EPS CHIEF DALE MCFEE"That doesn't mean the organizers didn't think differently, but there is a difference in relation to a legal threshold."

The police chief added, if in fact those torches were meant as a nod to the deadly 2017 white nationalist rally in Charlottesville, Va., he does not condone their usage.

CONDEMNATION OF TIKI TORCHES

The Edmonton police chief's comments come a day after Calgary Mayor Naheed Nenshi left little ambiguity about his feelings on the issue, calling it "disgusting behavior" that needs to be "denounced strongly."

A member of Calgary's Black Lives Matter movement, Eve Abola, told CTV News this past weekend she has no doubt about what the tiki torches are meant to represent.

"When I see that I think KKK group," she said. "KKK groups, as far as black people know, mean death. We can’t go back to the 1800s."

Fourty-eight hours after the Edmonton rallies, Alberta Premier Jason Kenney released a statement condemning any symbols that were used in a hateful way.

"I understand that publicity for this event incorporated an image apparently taken from the notorious 2017 Charlottesville torch rally, which was an explicitly white supremacist event," Kenney wrote. 

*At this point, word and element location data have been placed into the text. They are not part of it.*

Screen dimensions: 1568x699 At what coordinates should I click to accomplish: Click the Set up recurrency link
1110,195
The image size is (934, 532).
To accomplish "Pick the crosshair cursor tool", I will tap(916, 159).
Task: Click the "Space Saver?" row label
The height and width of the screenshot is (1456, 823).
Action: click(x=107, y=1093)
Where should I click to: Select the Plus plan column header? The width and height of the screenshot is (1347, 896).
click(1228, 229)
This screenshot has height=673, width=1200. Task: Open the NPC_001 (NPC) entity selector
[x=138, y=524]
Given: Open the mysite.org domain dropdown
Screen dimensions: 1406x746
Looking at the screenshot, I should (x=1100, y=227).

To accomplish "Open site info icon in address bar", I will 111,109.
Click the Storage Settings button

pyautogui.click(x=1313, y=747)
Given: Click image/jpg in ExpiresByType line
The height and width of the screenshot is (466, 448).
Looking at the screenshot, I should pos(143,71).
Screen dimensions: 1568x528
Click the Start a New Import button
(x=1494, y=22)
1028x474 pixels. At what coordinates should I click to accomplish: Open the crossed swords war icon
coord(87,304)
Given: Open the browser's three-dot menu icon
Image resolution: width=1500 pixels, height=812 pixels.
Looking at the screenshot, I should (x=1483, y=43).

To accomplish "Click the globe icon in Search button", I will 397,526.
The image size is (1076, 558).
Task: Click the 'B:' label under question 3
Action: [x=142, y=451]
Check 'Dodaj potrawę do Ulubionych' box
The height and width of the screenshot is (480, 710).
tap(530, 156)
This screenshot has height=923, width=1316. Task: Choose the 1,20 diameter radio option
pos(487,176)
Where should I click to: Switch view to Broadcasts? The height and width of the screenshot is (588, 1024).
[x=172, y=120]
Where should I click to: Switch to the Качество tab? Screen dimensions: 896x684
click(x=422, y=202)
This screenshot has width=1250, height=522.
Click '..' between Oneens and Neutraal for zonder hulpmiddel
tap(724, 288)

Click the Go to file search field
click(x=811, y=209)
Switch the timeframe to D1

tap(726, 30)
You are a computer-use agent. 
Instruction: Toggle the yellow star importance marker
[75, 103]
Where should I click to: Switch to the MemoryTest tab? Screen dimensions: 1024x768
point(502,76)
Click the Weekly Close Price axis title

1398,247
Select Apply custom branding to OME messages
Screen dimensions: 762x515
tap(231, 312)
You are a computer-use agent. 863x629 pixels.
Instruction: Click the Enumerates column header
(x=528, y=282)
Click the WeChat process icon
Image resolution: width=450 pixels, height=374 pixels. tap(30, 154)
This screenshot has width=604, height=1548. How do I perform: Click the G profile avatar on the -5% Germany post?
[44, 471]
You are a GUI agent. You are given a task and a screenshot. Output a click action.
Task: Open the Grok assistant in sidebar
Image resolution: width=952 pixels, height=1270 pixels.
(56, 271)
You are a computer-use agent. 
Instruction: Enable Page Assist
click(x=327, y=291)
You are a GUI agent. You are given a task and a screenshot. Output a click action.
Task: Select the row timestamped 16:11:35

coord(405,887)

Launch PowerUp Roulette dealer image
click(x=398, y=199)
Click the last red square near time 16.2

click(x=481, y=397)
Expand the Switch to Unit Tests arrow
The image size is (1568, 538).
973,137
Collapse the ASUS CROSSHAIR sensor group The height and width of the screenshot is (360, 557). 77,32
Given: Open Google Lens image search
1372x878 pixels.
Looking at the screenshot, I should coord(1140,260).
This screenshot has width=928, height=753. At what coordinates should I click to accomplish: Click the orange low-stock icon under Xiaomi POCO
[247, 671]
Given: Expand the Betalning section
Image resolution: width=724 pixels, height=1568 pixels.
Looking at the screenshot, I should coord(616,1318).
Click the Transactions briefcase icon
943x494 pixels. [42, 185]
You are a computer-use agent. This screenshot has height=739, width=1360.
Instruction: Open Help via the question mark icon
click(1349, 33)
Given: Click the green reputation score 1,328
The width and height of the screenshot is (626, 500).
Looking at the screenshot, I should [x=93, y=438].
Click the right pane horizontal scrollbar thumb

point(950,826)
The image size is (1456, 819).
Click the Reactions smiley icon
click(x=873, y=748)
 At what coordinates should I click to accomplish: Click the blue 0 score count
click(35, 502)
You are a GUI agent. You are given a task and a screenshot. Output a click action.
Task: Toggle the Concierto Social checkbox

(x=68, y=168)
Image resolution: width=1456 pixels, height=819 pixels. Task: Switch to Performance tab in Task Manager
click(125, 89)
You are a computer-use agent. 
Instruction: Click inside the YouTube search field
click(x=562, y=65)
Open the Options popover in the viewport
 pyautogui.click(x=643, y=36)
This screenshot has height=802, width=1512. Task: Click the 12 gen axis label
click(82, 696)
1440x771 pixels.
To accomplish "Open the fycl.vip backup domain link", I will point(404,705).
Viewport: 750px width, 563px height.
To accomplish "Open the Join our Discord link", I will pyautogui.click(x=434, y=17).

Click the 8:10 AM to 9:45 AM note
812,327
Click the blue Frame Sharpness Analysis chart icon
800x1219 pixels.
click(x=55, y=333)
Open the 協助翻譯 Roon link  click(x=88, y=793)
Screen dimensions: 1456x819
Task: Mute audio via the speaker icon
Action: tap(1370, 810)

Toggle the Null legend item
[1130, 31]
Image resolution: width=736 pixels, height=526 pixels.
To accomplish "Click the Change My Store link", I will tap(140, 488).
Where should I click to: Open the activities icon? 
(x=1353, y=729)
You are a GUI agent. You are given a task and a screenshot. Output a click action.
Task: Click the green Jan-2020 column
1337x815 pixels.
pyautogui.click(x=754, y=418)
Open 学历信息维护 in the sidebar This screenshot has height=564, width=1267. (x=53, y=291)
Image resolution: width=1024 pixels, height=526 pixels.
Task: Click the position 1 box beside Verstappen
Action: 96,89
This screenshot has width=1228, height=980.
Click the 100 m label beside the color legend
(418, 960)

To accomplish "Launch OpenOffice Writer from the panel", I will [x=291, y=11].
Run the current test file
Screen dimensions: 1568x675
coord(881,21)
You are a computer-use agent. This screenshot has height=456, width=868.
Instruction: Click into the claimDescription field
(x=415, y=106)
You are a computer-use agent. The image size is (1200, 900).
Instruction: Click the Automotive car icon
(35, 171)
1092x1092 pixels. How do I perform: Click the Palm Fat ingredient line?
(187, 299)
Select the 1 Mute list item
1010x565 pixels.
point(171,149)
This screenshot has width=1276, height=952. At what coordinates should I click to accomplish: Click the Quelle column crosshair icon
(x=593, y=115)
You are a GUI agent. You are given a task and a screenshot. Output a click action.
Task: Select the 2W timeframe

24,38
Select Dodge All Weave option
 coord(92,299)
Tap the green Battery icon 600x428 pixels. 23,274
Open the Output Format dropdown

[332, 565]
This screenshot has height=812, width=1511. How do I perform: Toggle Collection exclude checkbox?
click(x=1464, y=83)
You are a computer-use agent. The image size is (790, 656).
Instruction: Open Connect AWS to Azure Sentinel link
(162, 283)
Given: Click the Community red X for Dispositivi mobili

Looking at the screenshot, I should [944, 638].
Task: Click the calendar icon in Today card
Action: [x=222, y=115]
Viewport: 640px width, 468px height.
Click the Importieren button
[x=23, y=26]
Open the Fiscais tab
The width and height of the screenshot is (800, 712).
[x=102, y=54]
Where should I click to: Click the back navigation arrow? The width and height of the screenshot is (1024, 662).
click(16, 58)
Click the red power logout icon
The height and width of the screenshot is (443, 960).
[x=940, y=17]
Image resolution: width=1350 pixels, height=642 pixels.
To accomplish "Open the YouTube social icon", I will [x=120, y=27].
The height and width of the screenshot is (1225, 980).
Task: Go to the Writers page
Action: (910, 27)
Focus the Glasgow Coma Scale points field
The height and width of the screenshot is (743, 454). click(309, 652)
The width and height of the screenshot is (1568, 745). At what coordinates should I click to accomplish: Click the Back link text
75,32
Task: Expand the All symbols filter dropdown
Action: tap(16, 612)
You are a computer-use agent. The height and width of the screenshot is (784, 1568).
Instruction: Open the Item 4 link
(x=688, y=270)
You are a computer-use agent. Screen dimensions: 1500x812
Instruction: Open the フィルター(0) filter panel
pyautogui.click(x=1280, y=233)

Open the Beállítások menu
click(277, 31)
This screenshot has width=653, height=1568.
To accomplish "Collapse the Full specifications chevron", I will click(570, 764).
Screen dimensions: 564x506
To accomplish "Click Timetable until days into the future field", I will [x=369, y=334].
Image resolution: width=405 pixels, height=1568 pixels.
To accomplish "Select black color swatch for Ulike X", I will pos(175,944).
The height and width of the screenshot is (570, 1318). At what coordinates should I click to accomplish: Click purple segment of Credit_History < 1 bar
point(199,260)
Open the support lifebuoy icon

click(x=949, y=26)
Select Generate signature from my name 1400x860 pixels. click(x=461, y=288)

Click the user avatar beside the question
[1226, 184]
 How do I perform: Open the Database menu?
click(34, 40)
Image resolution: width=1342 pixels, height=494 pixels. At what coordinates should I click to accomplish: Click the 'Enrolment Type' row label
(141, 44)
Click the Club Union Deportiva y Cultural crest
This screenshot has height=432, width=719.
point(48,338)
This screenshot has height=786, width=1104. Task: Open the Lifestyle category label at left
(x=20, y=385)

"Prominent racists promoted Saturday’s protest at the Legislature, and individuals attended the event from known hate groups like the ‘Soldiers of Odin’ and ‘Urban Infidels’. I condemn these voices of bigotry in the strongest possible terms."

RALLY ORGANIZER

An organizer for one of the protest groups in both Edmonton and Calgary's rallies, Artur Pawalski, told CTV News last weekend it's the media that has equated the use of tiki torches to white supremacist beliefs.

"Why would you people call me a white supremacist when all my friends, my closest friends are coloured people?" 

Pawalski claimed the torches are showing up at Alberta rallies as signs of hope and warmth.

According to Chief McFee, as far as burden of proof goes, Pawlaski's claims could be true. 

"If the real meaning was that those were carried because of the history that was in Virginia, and then if you have that evidence when we're making those statements we would love to see it," he said. "Right now we don't have that evidence."